I could write reams and reams on this comment, but I choose instead to let it stand alone, because that is unfortunately the state of mind of far too many of our good priests.  They are not alone. 


  1. Like your deceased priest friend, I also wonder what has happened to Vatican II. Lately I have been dipping into Matthew Fox’s The Pope’s War: Why Ratzinger’s Secret Crusade has Imperiled the Church and How It Can Be Saved.

    At the end of the book Fox has an appendix titled; “Wailing Wall of Silenced, Expelled or Banished Theologians and Pastoral Leaders under Ratzinger”. It reads to me like a Who’s Who of theologians I studied and was exposed to in the seminary.

    I appreciated Fox’s transcription of an exchange he said he had with Father Schillibeeckx before he died. Fox said to Schillibeeckx that he with many theologians in Europe felt the current papacy to be in schism. Fox said the year was about 1993. Fox wanted to know from Schillibeeckx what to do about it. He said Schillibeeckx replied that you Americans think you can do something. Then Schillibeeckx said the “great schism” occurred in 1054 and the mutual condemnations of the Western and Eastern Churches were only lifted in 1965. In that same chapter where this dialogue with Fox and Schillibeeckx is reported, Fox goes on in good American fashion to suggest twenty-five steps to bring Christian Communities alive again. Those are worth reading.

    Fox chronicles several theologians and bishops that, as he says, were the Inquisitor’s enemies. I was particularly impressed with the account of Bernard Haring’s encounters with Ratzinger. In the end Bernard Haring said that he wanted to develop a moral theology centered on responsibility not obedience. It seems that all we have today in the hierarchical church is obedience. There is not much room for responsibility.

  2. Wild Hair, that responsibility issue was drummed into me in both theology and psychology courses, and I've seen it play out over and over again in clients. Taking responsibility is empowering, obedience without reflection is very very disempowering.

    I'm still trying to wrap my head around Chaput's statement that he 'obeys first and thinks later'. If this is true, this is a dangerous man in the sense that he has given himself permission to be totally unaccountable for anything he does because he has assigned all responsibility for those actions to the Vatican. And this is the kind of thinking cleric the Vatican seems to want. Scarey, scarey stuff.

  3. What we have here, I think, is a version, narrowed, of the Catholic idea that the well-being of the institution guards the well-being of its theological content; as opposed to the Protestant idea, which is the other way about: the message is the standard for the health of the institution.
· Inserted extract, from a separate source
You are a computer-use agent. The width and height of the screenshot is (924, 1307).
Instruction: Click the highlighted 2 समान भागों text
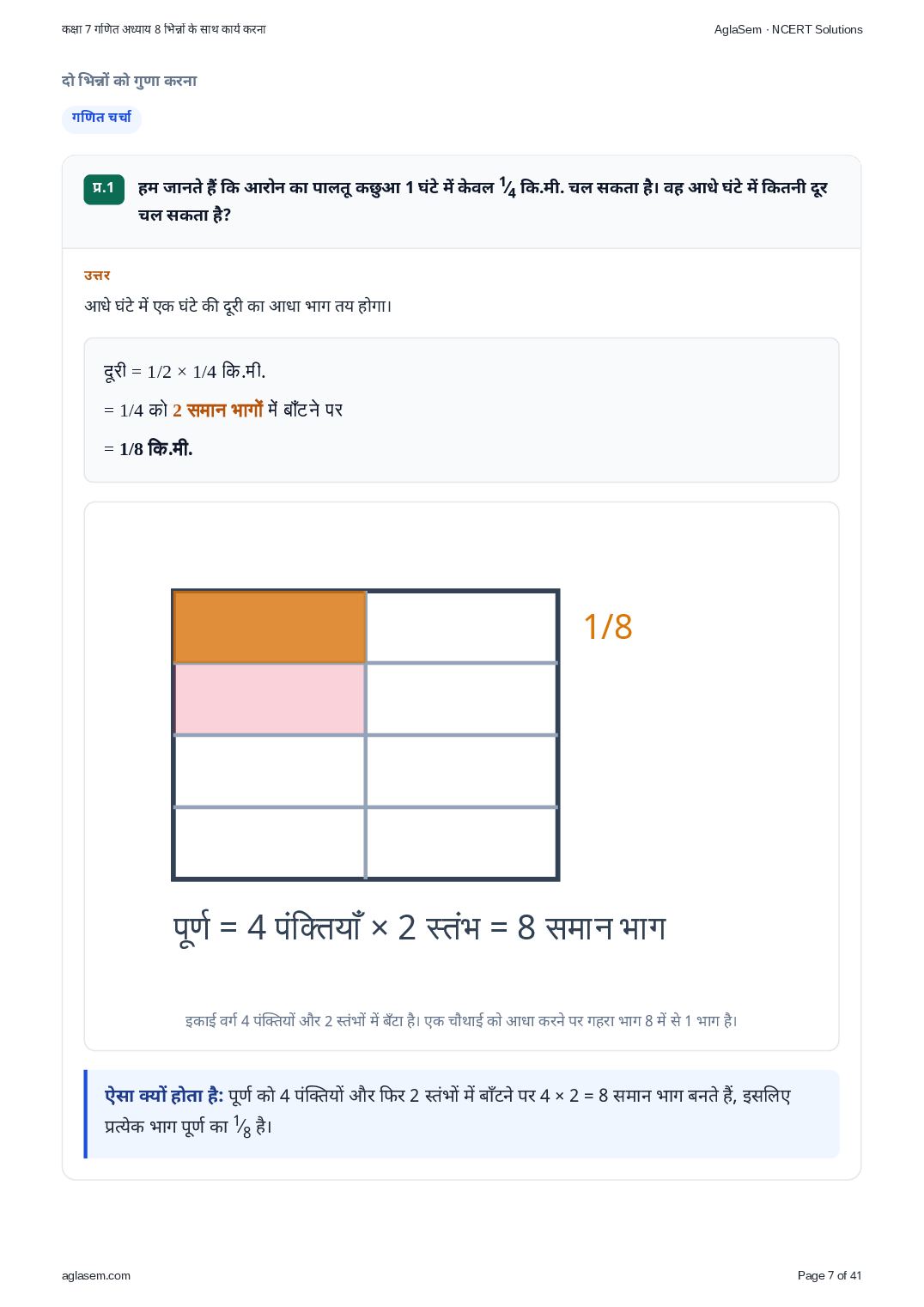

    What has happened here I think is that the Roman tendency - largely unintentional - to retract the Church more and more into the Papacy has reached a point at which the Vatican is the Church. To be in union with Rome is not enough - one must be in union with the Vatican agencies, because they are the means by which the Papacy operates.

    I believe in the the Primacy of St Peter as least as strongly as Abp. Chaput does - I do not for one nanosecond believe that the Pope can do without the rest of the Church; & I reject any notion that the Pope is meant to be a totalitarian dictator. That is not the Kingdom of God Jesus preached, but a secular perversion of it.

    Some of the causes of the Church's troubles go back very early.

  4. Our Taoiseach Enda Kenny's speech goes down well in the US and among readers of Maureen Dowd. Its misrepresentations are not noticed at a distance.

  5. Joe, Cloyne didn't happen in a vacuum, nor is it a subset of one incidence of one bishop doing his own thing in favor of his priests over allegations from victims.

    In the US just in the past three months we have had Philadelphia and Kansas City-St Joseph. Kenny spoke for a lot of people, not just the Irish.

    Abuse is in the eyes and mind of the victims, not the abusers. I grant that most of the incidents in the Cloyne report are old, but in the mind of the abused they are very current and the associations are everywhere if your abuser was a Catholic priest. These were not acts of abuse by just anybody. They were acts of abuse by priests and they were compounded by a Church who claims to be our spiritual mother but acted like more like Enron.